■ Task description: Return only the lines from the one that contains "You are a GUI" through the last line of the records below, exactly as they stand. Pictures are not part of the copy.

■ Input for this task:
+-------+
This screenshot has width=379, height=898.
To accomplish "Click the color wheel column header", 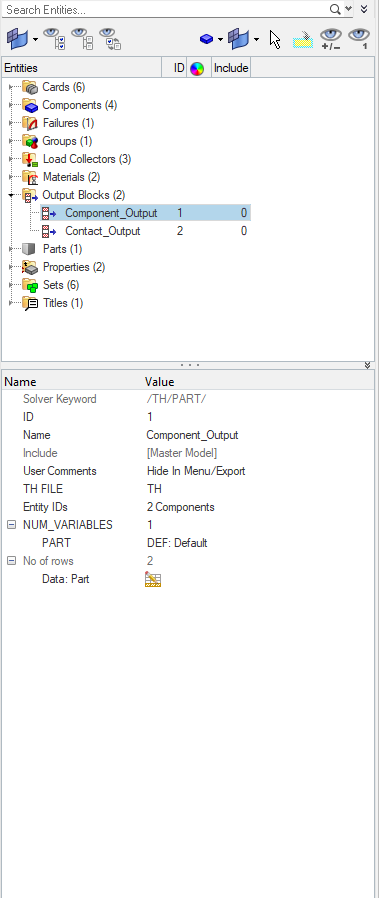I will coord(197,69).
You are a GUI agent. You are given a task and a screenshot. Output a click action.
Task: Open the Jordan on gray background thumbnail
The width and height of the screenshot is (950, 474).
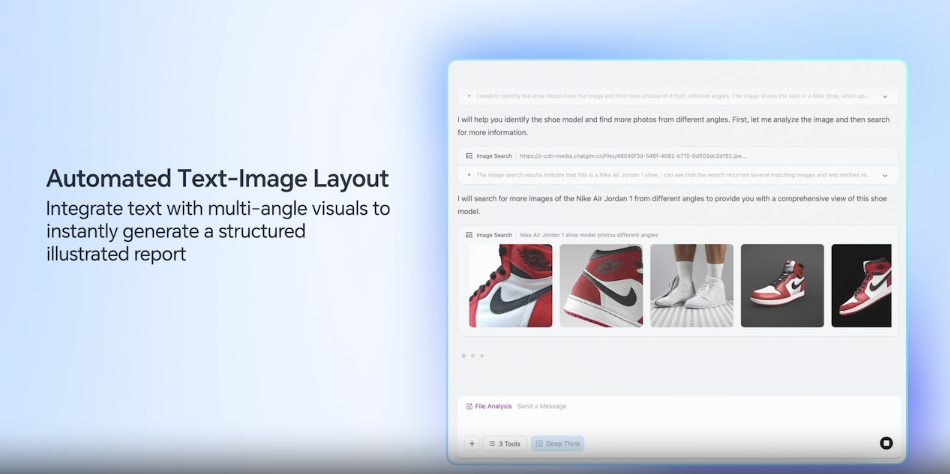[x=782, y=285]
+-------+
■ Task output:
You are a GUI agent. You are given a task and a screenshot. Output a click action.
Task: Open the Jordan on gray background thumbnail
The width and height of the screenshot is (950, 474).
[x=782, y=285]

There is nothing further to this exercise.